======== SOURCE DATA

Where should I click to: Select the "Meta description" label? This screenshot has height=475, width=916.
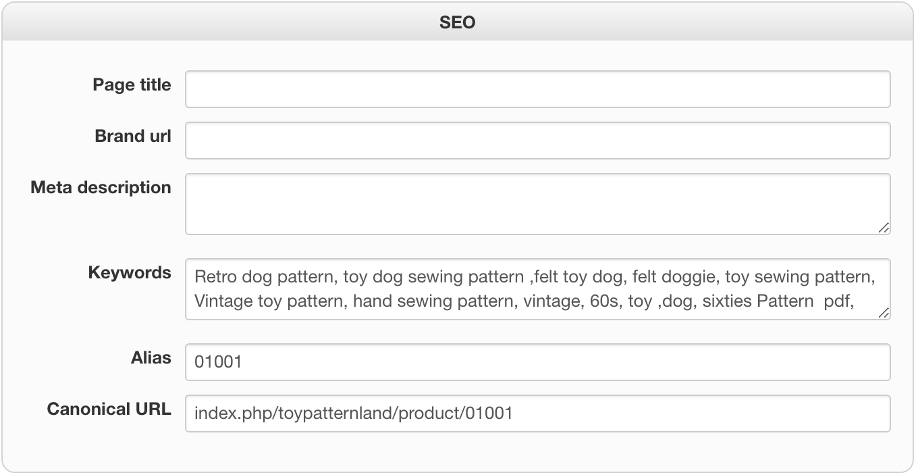click(x=101, y=188)
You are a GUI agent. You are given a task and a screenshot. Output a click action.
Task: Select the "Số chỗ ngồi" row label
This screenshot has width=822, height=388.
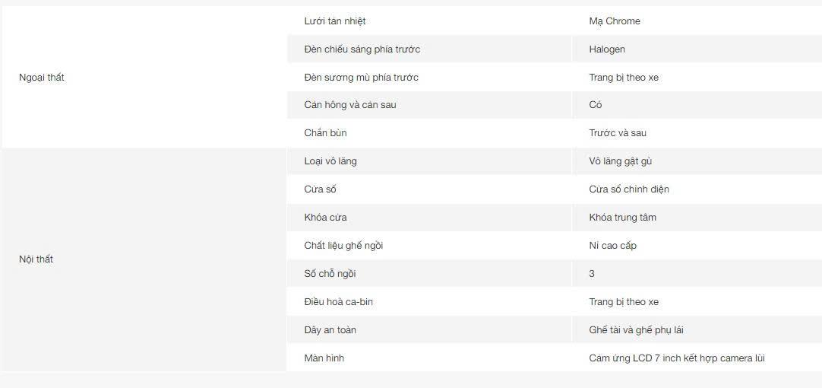click(330, 274)
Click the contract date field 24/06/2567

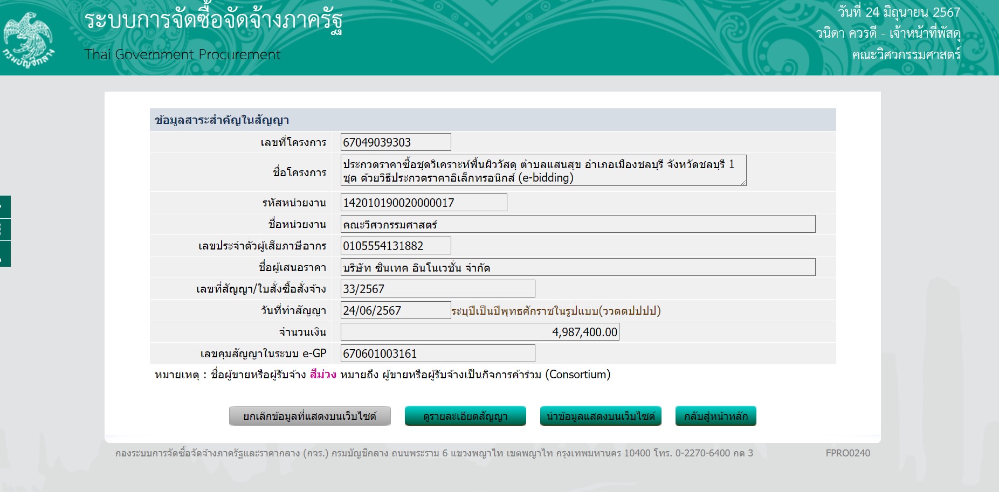point(395,310)
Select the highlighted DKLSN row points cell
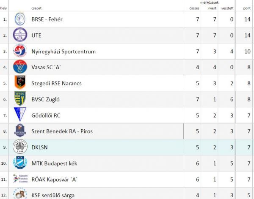254x199 pixels. pos(243,147)
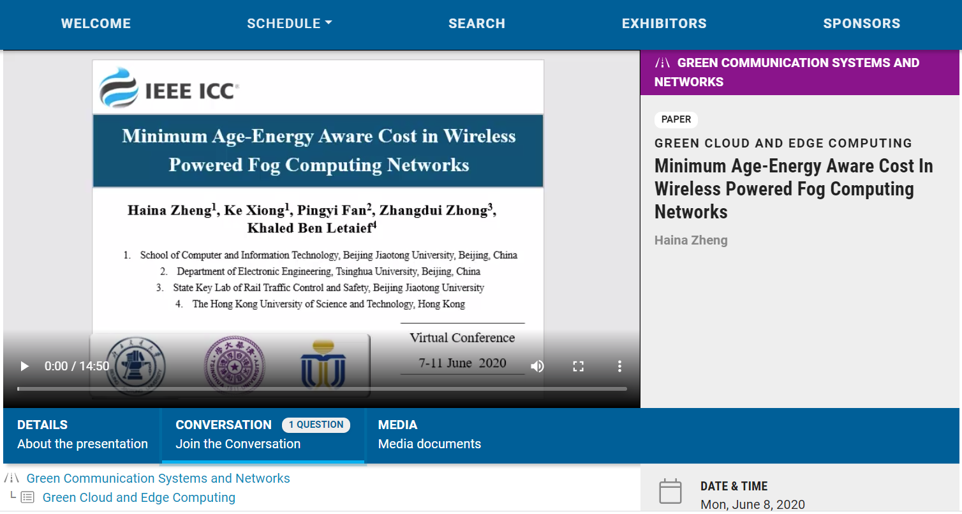
Task: Click the purple track header banner
Action: (799, 72)
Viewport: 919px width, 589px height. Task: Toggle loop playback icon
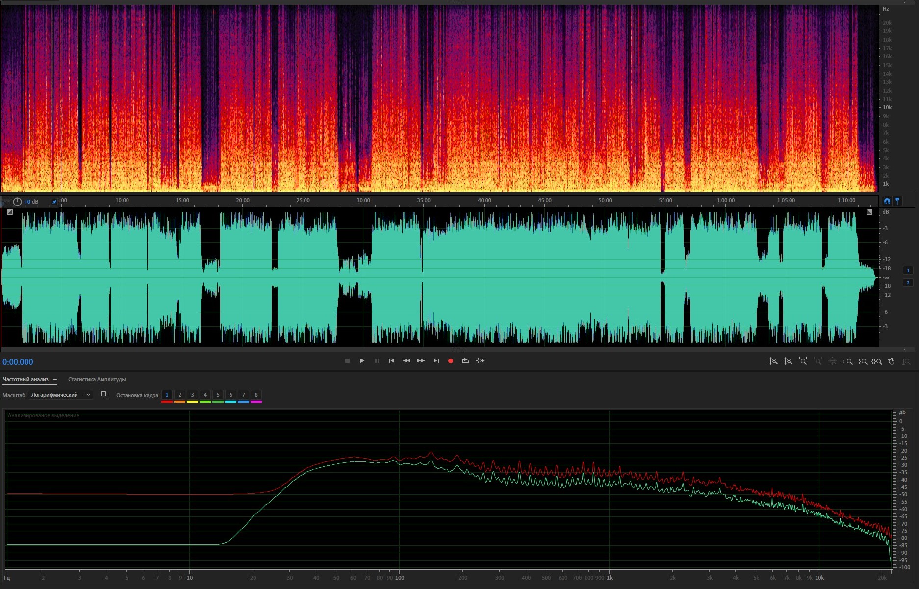click(x=465, y=361)
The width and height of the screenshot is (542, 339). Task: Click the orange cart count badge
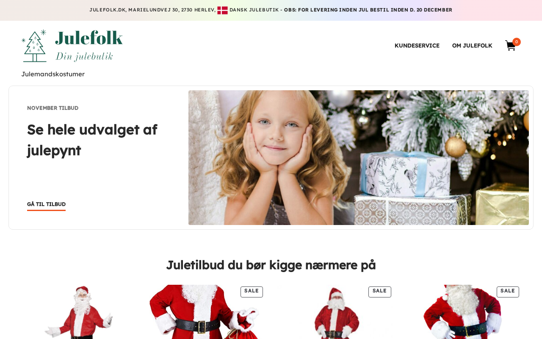pyautogui.click(x=517, y=42)
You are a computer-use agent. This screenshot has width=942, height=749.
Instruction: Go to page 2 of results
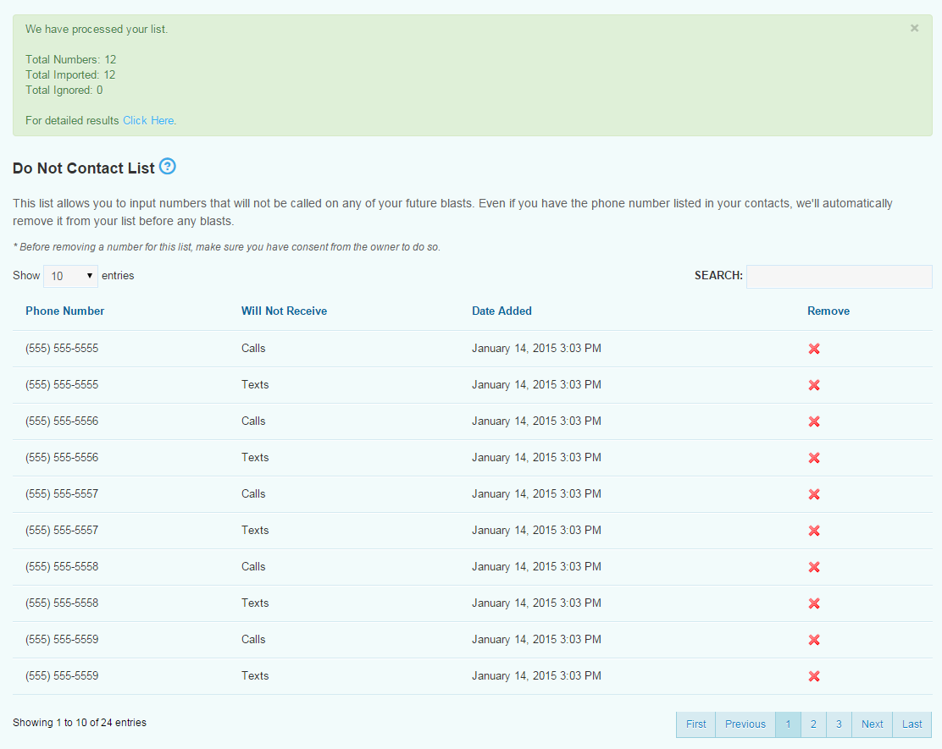pos(813,724)
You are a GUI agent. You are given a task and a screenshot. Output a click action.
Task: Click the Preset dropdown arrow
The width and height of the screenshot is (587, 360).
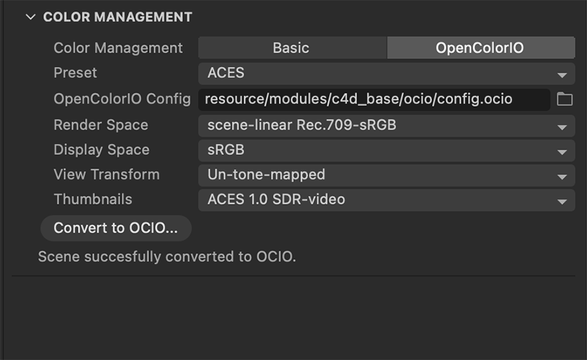coord(562,75)
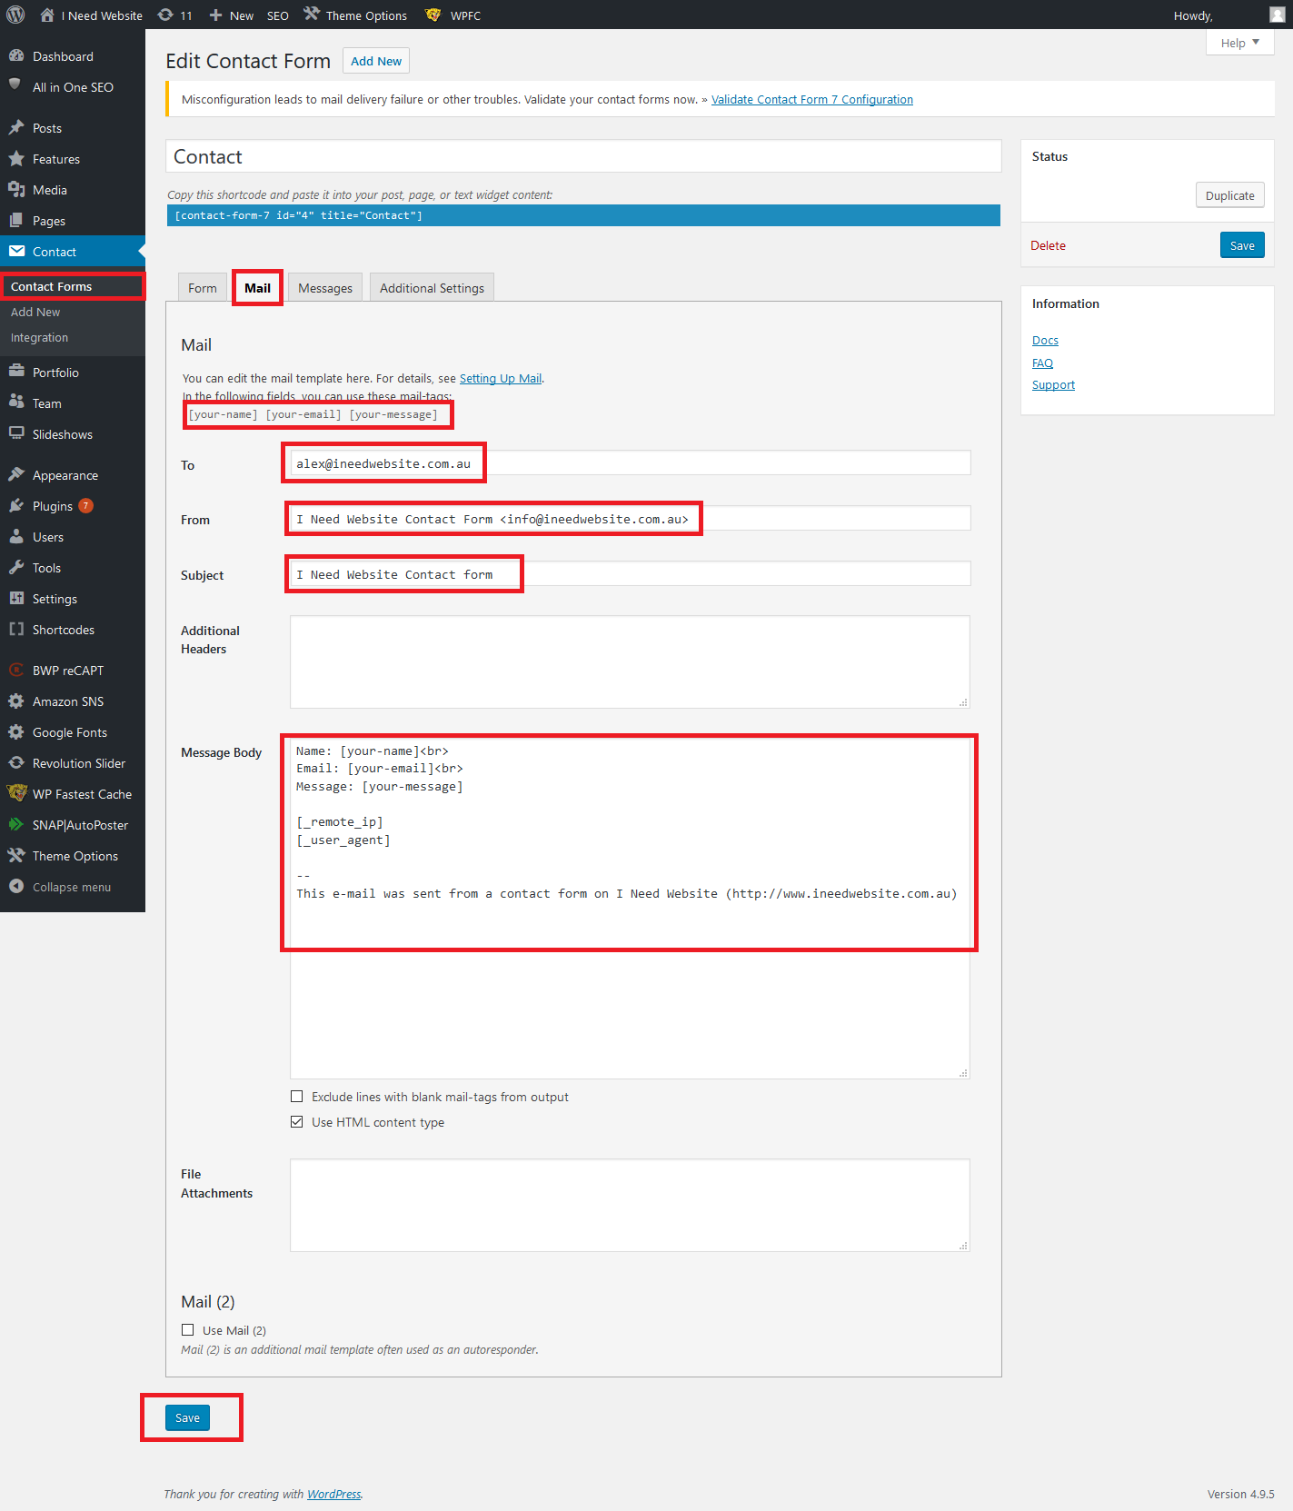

================

• _WHAT THE EXERCISE ASKS_: The result should be an exact copy of the material, containing no pictures.

• _RESPONSE TO THIS EXERCISE_:
Where should I click to: Select the "Meta description" label? This screenshot has height=475, width=916.
click(x=101, y=188)
You are a GUI agent. You are given a task and a screenshot. Output a click action.
Task: Select the "Số chỗ ngồi" row label
This screenshot has width=822, height=388.
click(330, 274)
Click the contract date field 24/06/2567

point(395,310)
Select the highlighted DKLSN row points cell
254x199 pixels. pos(243,147)
Task: Click the purple track header banner
Action: (799, 72)
Viewport: 919px width, 589px height. Task: Toggle loop playback icon
click(x=465, y=361)
The width and height of the screenshot is (542, 339). Task: Click the orange cart count badge
pyautogui.click(x=517, y=42)
You are a computer-use agent. This screenshot has width=942, height=749.
Instruction: Go to page 2 of results
pos(813,724)
You are a GUI agent. You are given a task and a screenshot. Output a click action.
Task: Click the Preset dropdown arrow
The width and height of the screenshot is (587, 360).
coord(562,75)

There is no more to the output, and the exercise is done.